One of the improvements that my team has made to self-managing statistics maintenance in SQL Anywhere is the automatic maintenance of index clustering statistics. This means that the server’s query optimizer can now make better index selection choices, by analyzing the clustering characteristics of the index and adjusting the physical access cost accordingly. It is important to note, however, that this increased accuracy helps for all kinds of indexes, not simply clustered ones. I’ll illustrate the optimizer’s use of these clustering statistics with a real-world customer example. Here is the example query:
SELECT * FROM TJ_TransactionJournal LEFT OUTER JOIN TJ_TransactionJournalDetail WHERE trn_endtime > '2008-06-01' and tli_lit_fk = 1
Two notes about the query: First, the outer join condition between the two tables is implied (a SQL Anywhere feature) by a PK-FK relationship between the two tables. Second, the
OUTER JOIN is rewritten by the optimizer to an inner joins, due to the null-intolerant predicate on the
The TJ_TransactionJournal table contains 6.77 million rows, the TJ_TransactionJournalDetail table just over 122 million rows. At first glance, a strategy utilizing a clustered index on the
trn_endtime column appears quite useful, since the selectivity of the predicate is estimated at 2.36% (actual is 1.85%). Here is the graphical plan for the query, showing the Details pane with these numbers:
Note, however, that rather than a clustered index scan, the optimizer has chosen a sequential scan over the TJ_TransactionJournal table instead. Why? Here is the Advanced Details pane for the TJ_TransactionJournal quantifier:
The Advanced Details pane lists each physical access path assessed by the query optimizer for this quantifier. In this example, the first physical access path listed is a sequential scan. The second in the series represents the index on the
trn_endtime column, which is denoted as a clustered index. Here are the values in that section:
Selectivity 2.36310% Index name trn_endtime Clustered index yes Depth 3 Estimated leaf pages 11773 Sequential Transitions 28597 Random Transitions 6329390 Key Values 368170
“Key values” (line 11) are the number of unique keys in this index – there are 368K unique values in this trn_endtime index (we do not know from this whether or not this index is composite – that is, over multiple columns).
“Sequential transitions” (line 9) are the number of key-value pairs where adjacent keys in the index point to rows that lie on adjacent table pages.
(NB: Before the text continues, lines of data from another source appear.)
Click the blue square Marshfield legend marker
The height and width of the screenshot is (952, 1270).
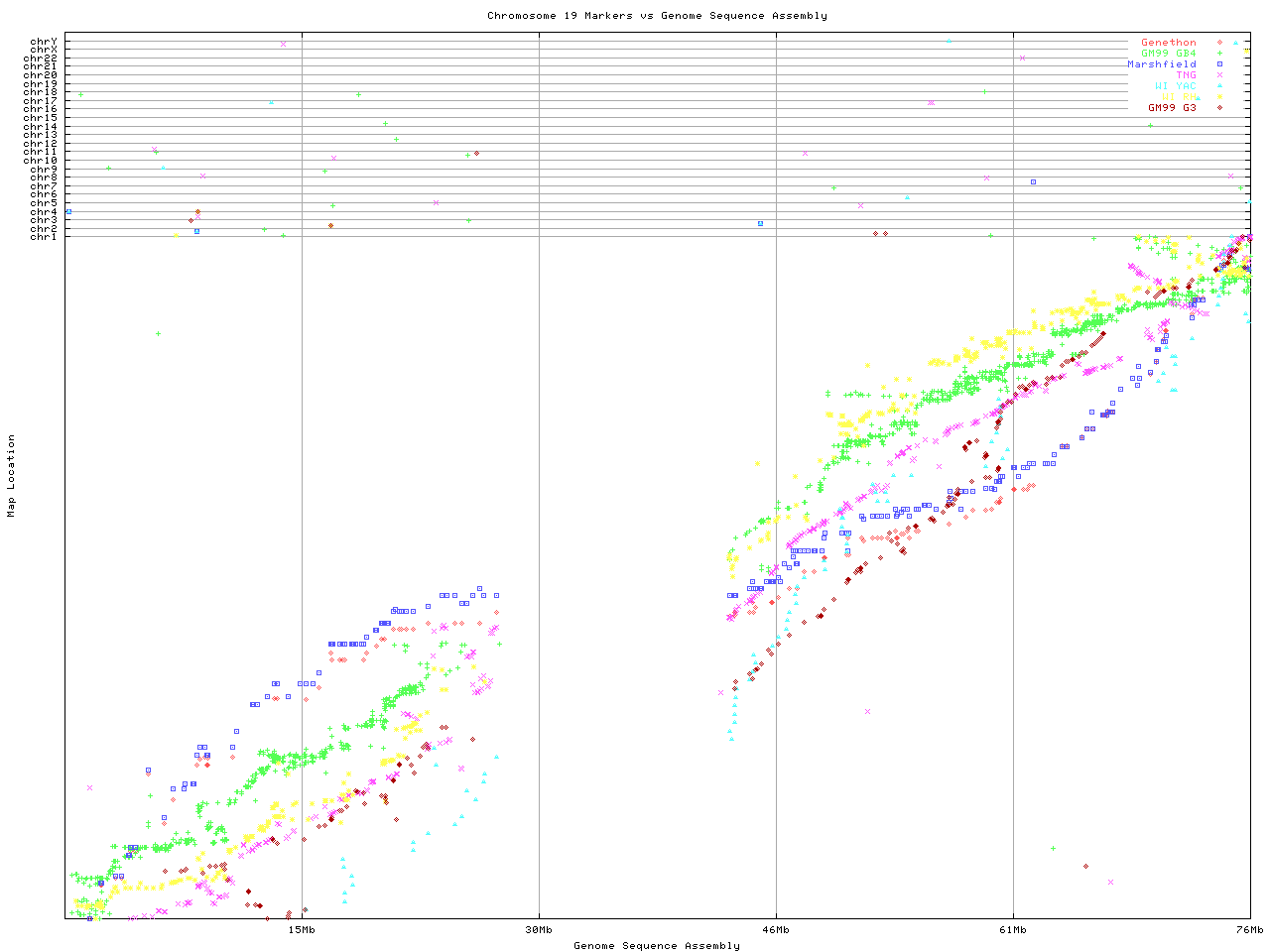tap(1219, 64)
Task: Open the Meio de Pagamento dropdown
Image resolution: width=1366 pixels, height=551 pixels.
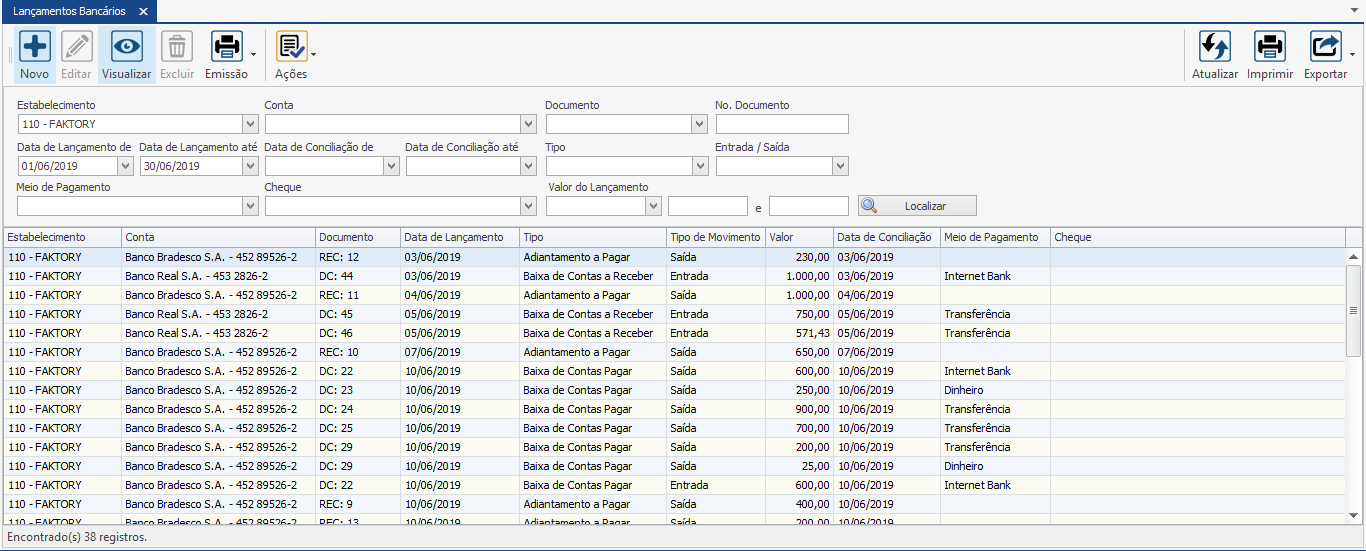Action: (x=250, y=206)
The server does not increment any statistic where adjacent index entries point to rows on the same page. Residence on the same page, or adjacent pages, of rows for adjacent index entries is a primary characteristic of clustering. Hence for a truly clustered index, the “Sequential transitions” value should be very small – this statistic would be incremented only for index entries at the end of each leaf page.
The value of “Random transitions” (line 10) denotes index entries where the rows pointed at by adjacent index entries are separated by more than one table page. In a truly clustered index, this value should be zero.
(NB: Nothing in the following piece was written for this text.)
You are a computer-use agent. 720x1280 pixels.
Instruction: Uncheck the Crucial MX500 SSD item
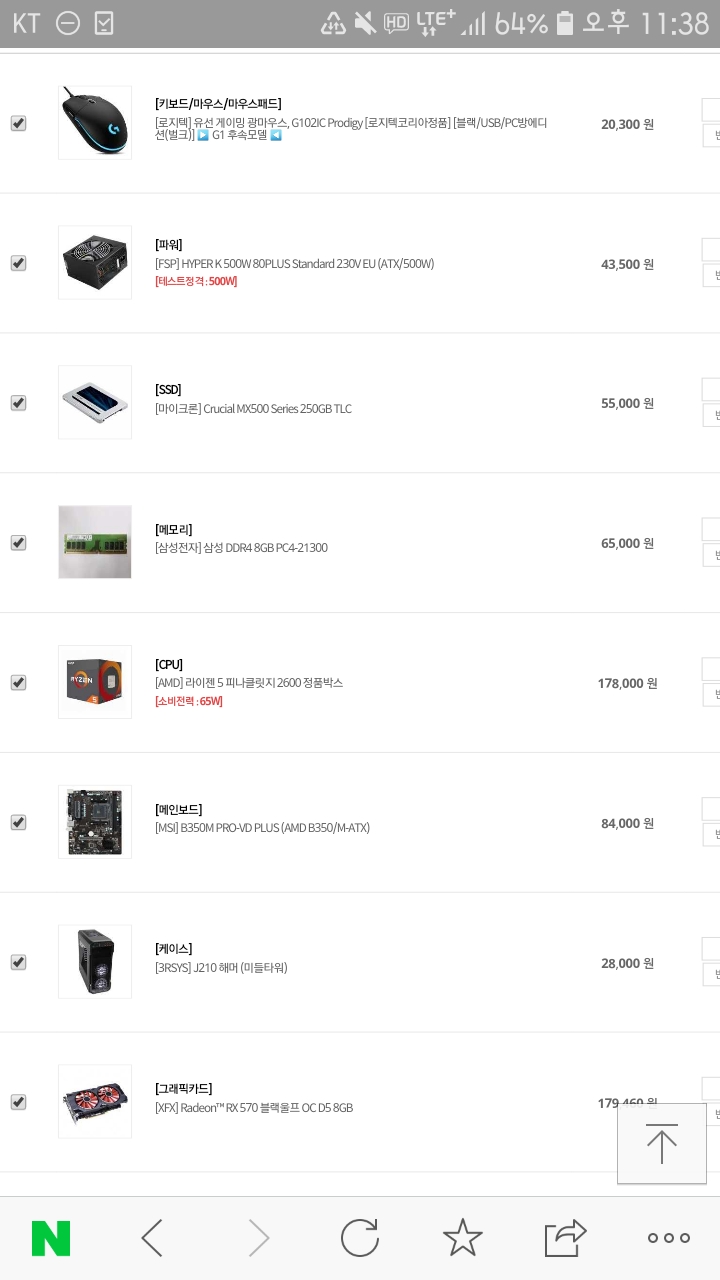[18, 403]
Precisely how “random” the values are distributed across the rows is given by a third statistic, “Random Distance” (not currently displayed in a graphical plan). This is a cumulative sum of the number of table pages between rows pointed at by adjacent index entries. Its maximum value is the number of rows in the table, multiplied by the number of table pages. All three statistics are maintained by the server and are available in the catalog in the SYSPHYSIDX system view: the column names are seq_transitions, rand_transitions, and rand_distance.
Now to the problem at hand. The index on
trn_endtime did not get used by the optimizer because the number of random transitions (6329390) is extremely large, denoting a very badly clustered index. Due to the lack of clustering, the optimizer estimated that scanning the TJ_TransactionJournal table sequentially would be cheaper than accessing the pages randomly, since the index’s clustering was so poor. There is no evidence from this single graphical plan as to why this index is not clustered, but the easiest way is to simply annotate the index as “clustered”, using the
ALTER INDEX statement, without following up with reorganizing the physical layout of the rows in the table. One way to accomplish the necessary reorganization is to issue a
REORGANIZE TABLE statement.
At present, the transition and distance values for indexes are documented in the documentation for the SYSPHYSIDX catalog table as “system use only”. I’ll be working with our documentation team to correct this oversight in our next maintenance release. In addition, we’ll correct the omission of the “Random Distance” metric from the graphical plan’s Advanced Details tab.